First, there’s this software EV-only and gasoline-only mode differentiation that past Prius versions lacked. All sorts of modders and hackers anticipated this need and modified their cars to feature them, but it took a while until Toyota put it into their regular, mainstream product. So, in other words, in the new Prius V you’ll be able to switch to gasoline-only mode and preserve the battery’s charge, something you couldn’t do in a classic Prius.
If you hit the highway right after you left home and then needed in-town efficiency (in a classic Prius), you’d be left with only a running gasoline engine, since the battery would be empty by then. That won’t happen in a 2012 Prius V. Small software modification, bit impact.

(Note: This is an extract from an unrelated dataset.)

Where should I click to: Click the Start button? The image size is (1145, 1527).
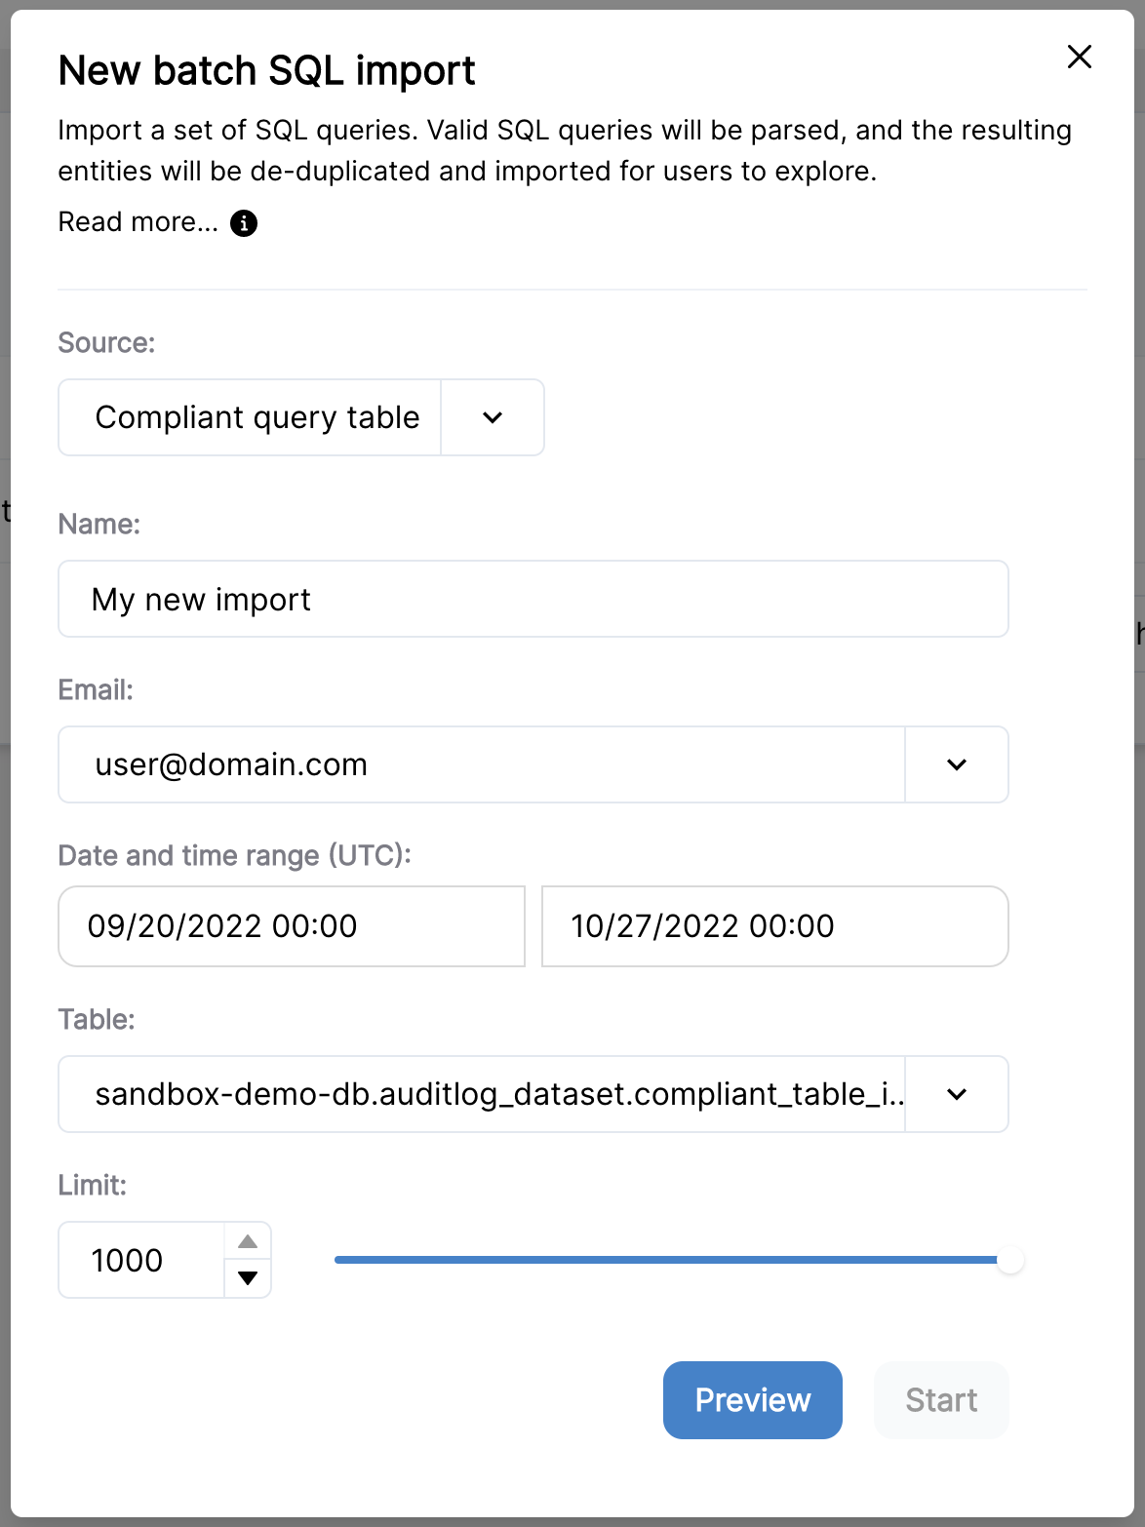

Another feature the 2012 Prius V will have is it will allow you to regenerate the EV-only mode not only by connecting the car to the grid, but also from the gasoline engine. This feature is added to the standard regenerative system found in regular Priuses and used when braking or coasting.
These are the changes revealed so far by Toyota by letting people test their prototypes. They may have more enhancements, but they’ll be unveiled one by one, and they’ll surely reach the GM Volt’s capabilities. Toyota already has a name in this industry and niche, and even though its EV-only mode is only 13 miles, it will still help a lot of hypermilers reach records never heard of before. That creates a tight competition, which is only good for the consumer.